Pelabuhan Pengumpan adalah pelabuhan yang fungsi pokoknya melayani kegiatan angkutan
laut dalam negeri, alih muat angkutan laut dalam negeri dalam jumlah terbatas, merupakan
pengumpan bagi pelabuhan utama dan pelabuhan pengumpul, dan sebagai tempat asal tujuan
penumpang dan atau barang, serta angkutan penyeberangan dengan jangkauan pelayanan
dalam provinsi. Berdasarkan hierarkiya pelabuhan pengumpan dibagi menjadi 2 (dua) yaitu
Pelabuhan Pegumpan Regional (PR) dan Pelabuhan Pengumpan Lokal (PL), pada saat ini
terdapat sekitar 235 Pengumpan Regional dan 726 Pengumpan Lokal. Dalam penetapannya
harus memperhatikan kriteria teknis sebagai berikut:

a. Pelabuhan Pengumpan Regional (PR):

• Berpedoman pada tata ruang wilayah provinsi dan pemerataan pembangunan


antarprovinsi;

• Berpedoman pada tata ruang wilayah kabupaten/kota serta pemerataan dan


peningkatan pembangunan kabupaten/kota;

• Berada di sekitar pusat pertumbuhan ekonomi wilayah provinsi;

• Berperan sebagai pengumpan terhadap Pelabuhan Pengumpul dan Pelabuhan


Utama;

• Berperan sebagai tempat alih muat penumpang dan barang dari/ke Pelabuhan
Pengumpul dan/atau Pelabuhan Pengumpan lainnya;

• Berperan melayani angkutan laut antar kabupaten/kota dalam provinsi;

• Memiliki luas daratan dan perairan tertentu serta terlindung dari gelombang;

• Melayani penumpang dan barang antar kabupaten/kota dan/atau antar kecamatan


dalam 1 (satu) provinsi;

• Berada dekat dengan jalur pelayaran antar pulau ± 25 mil;

• Kedalaman maksimal pelabuhan -7 mLWS;

• Memiliki dermaga dengan panjang maksimal 120 m;

• Memiliki jarak dengan Pelabuhan Pengumpan Regional lainnya 20 – 50 mil.
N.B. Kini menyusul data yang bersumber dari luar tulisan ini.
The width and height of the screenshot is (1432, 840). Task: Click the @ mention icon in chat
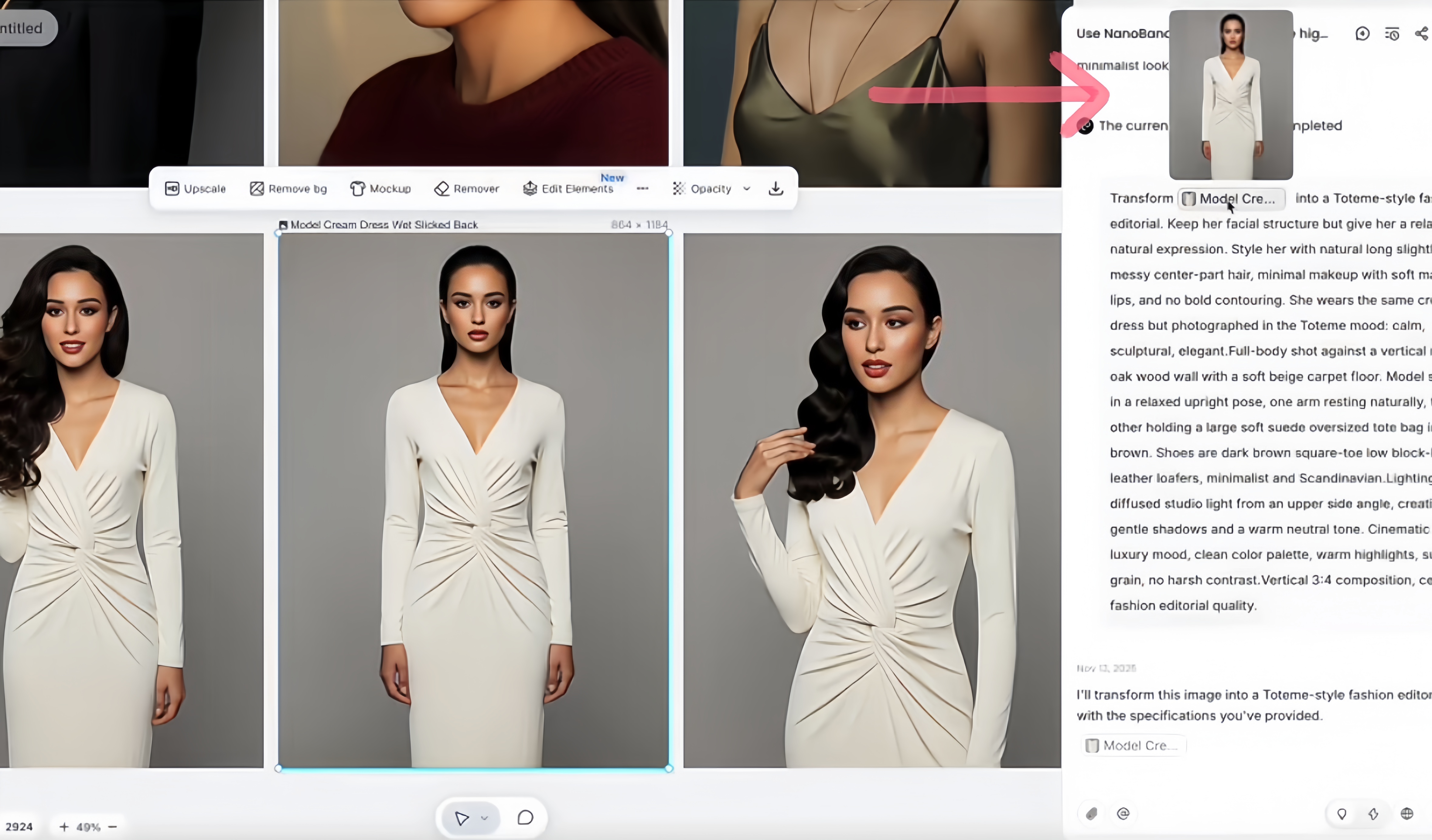1123,814
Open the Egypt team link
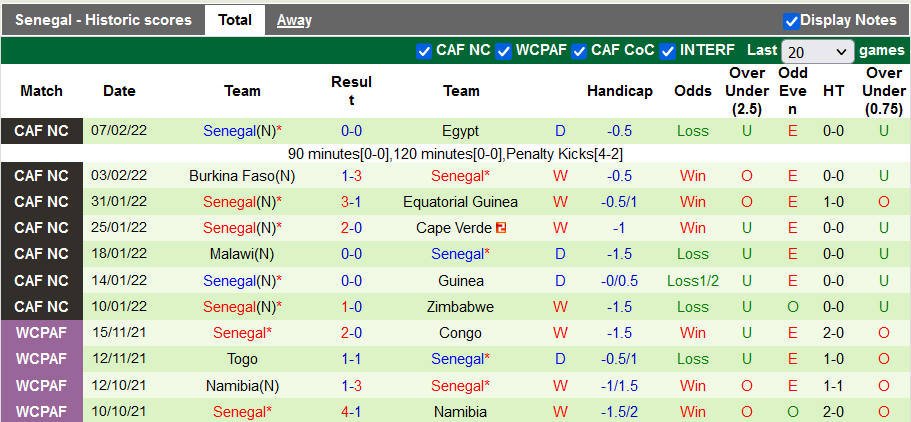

b. Pelabuhan Pengumpan Lokal (PL):

• Berpedoman pada tata ruang wilayah kabupaten/kota serta pemerataan dan


peningkatan pembangunan kabupaten/kota;

• Berada di sekitar pusat pertumbuhan ekonomi kabupaten/kota;

• Memiliki luas daratan dan perairan tertentu dan terlindung dari gelombang;

• Melayani penumpang dan barang antar kabupaten/kota dan/atau antar kecamatan


dalam 1 (satu) kabupaten/kota;
• Berperan sebagai pengumpan terhadap Pelabuhan Utama, Pelabuhan Pengumpul,
dan/atau Pelabuhan Pengumpan Regional;

• Berperan sebagai tempat pelayanan penumpang di daerah terpencil, terisolir,


perbatasan, daerah terbatas yang hanya didukung oleh moda transportasi laut;

• Berperan sebagai tempat pelayanan moda transportasi laut untuk mendukung


kehidupan masyarakat dan berfungsi sebagai tempat multifungsi selain sebagai
terminal untuk penumpang juga untuk melayani bongkar muat kebutuhan hidup
masyarakat disekitarnya;

• Berada pada lokasi yang tidak dilalui jalur transportasi laut regular kecuali
keperintisan;

• Kedalaman maksimal pelabuhan -4 mLWS;

• Memiliki fasilitas tambat dan dermaga dengan panjang maksimal 70 m;

• Memiliki jarak dengan Pelabuhan Pengumpan Lokal lainnya 5 – 20 mil.